The strategy the group worked out in August involves creating what they term a “laundry line” of volunteers through different ranches in the area, from east to west. This line will be able to notify the Border Patrol of the traffic traveling north to south through the area.
The vast majority of Minuteman volunteers are retired military and law enforcement individuals, and the majority is aged at least 50, organizers said. Life experiences of these volunteers add to the Minuteman’s strategy to combat illegal immigration, Vickers said.

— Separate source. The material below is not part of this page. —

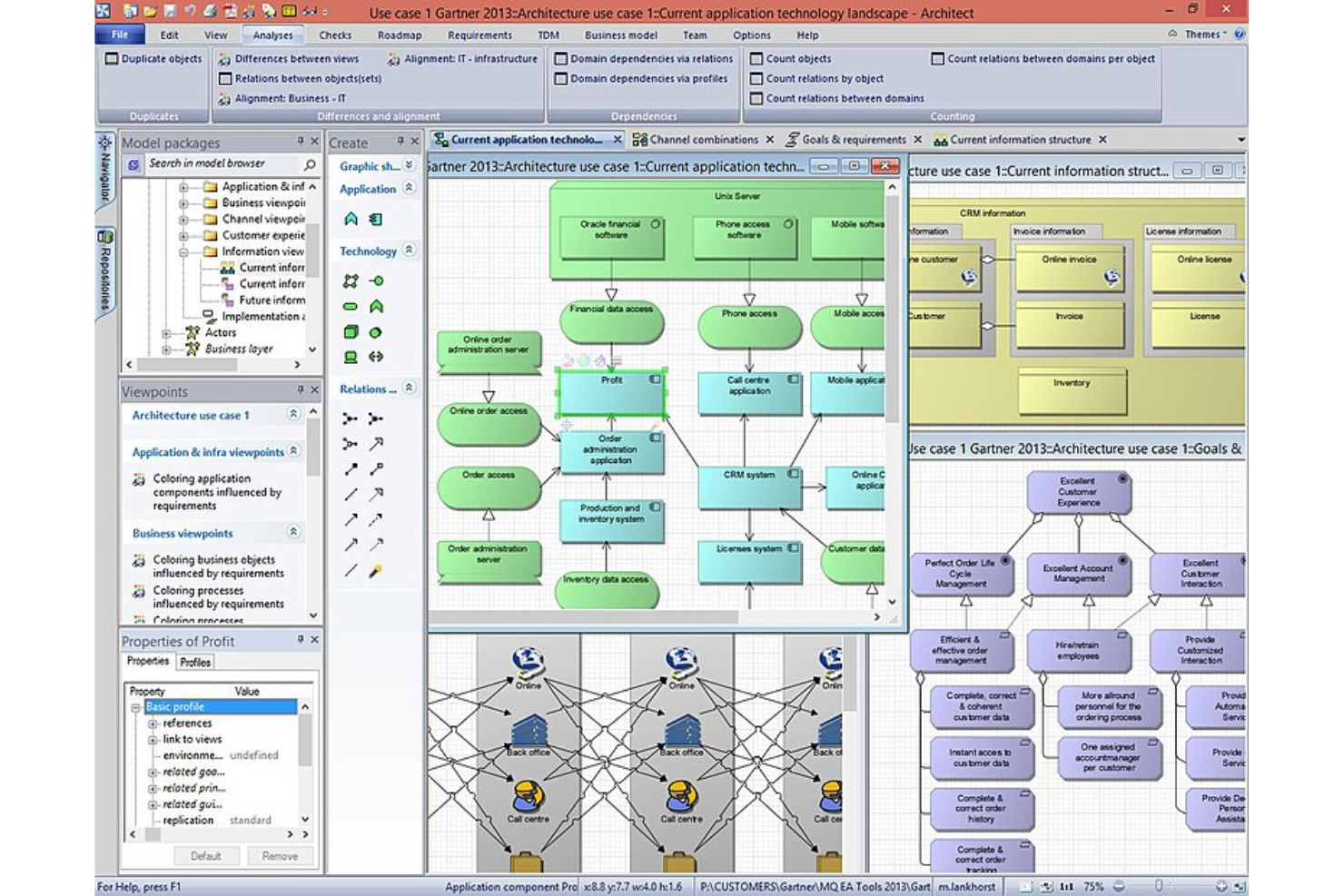The height and width of the screenshot is (896, 1344).
Task: Adjust the zoom slider in the status bar
Action: (x=1160, y=887)
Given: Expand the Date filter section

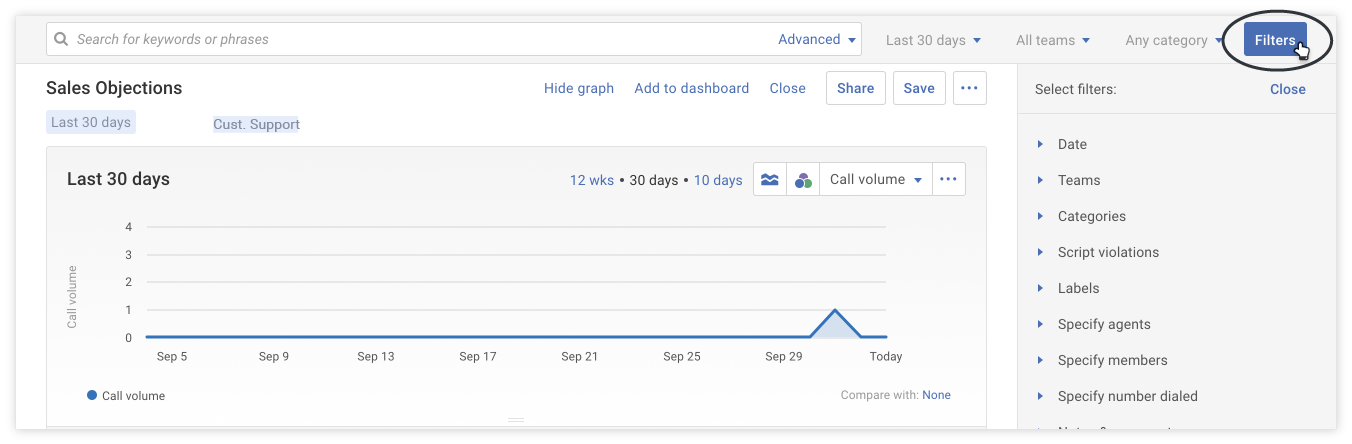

But the strategy for Texas is different than in Arizona — where the group originated. The Minuteman should take care here, Lozano said. There has been an increasing amount of immigrant traffic through the area, and a “dangerous element” that flows through as well. He worries that the group has not made contact with his office.
With the whirlwind surrounding them, some Falfurrias residents shrug off the matter. AJ Treviño, 17, has lived here his whole life and just shook his head at the idea that undocumented immigrants are invading his city.
“They’re just people,” he said, while taking a moment at the local Whataburger restaurant where he works. “There are some of them that are bad, but some people are good — all they do is work.”
The Minuteman’s arrival in Falfurrias may affect illegal immigration here, but the Rio Grande Valley Border Patrol spokesman Roy Cervantes would not comment on how.
“We do not know when this group is coming to the area,” he said. “We will address that issue when the time comes.”
The Minuteman’s nationwide operation Secure Our Border is scheduled to begin Oct. 1, until that date, Vickers and his followers will be preparing.
“We’re in an infancy stage,” he said of the group, which is currently training, recruiting and preparing for October.
“The point is to stop it (illegal immigration), and if we have to do it ourselves, we’re going to do everything we can to stop it,” Vickers said.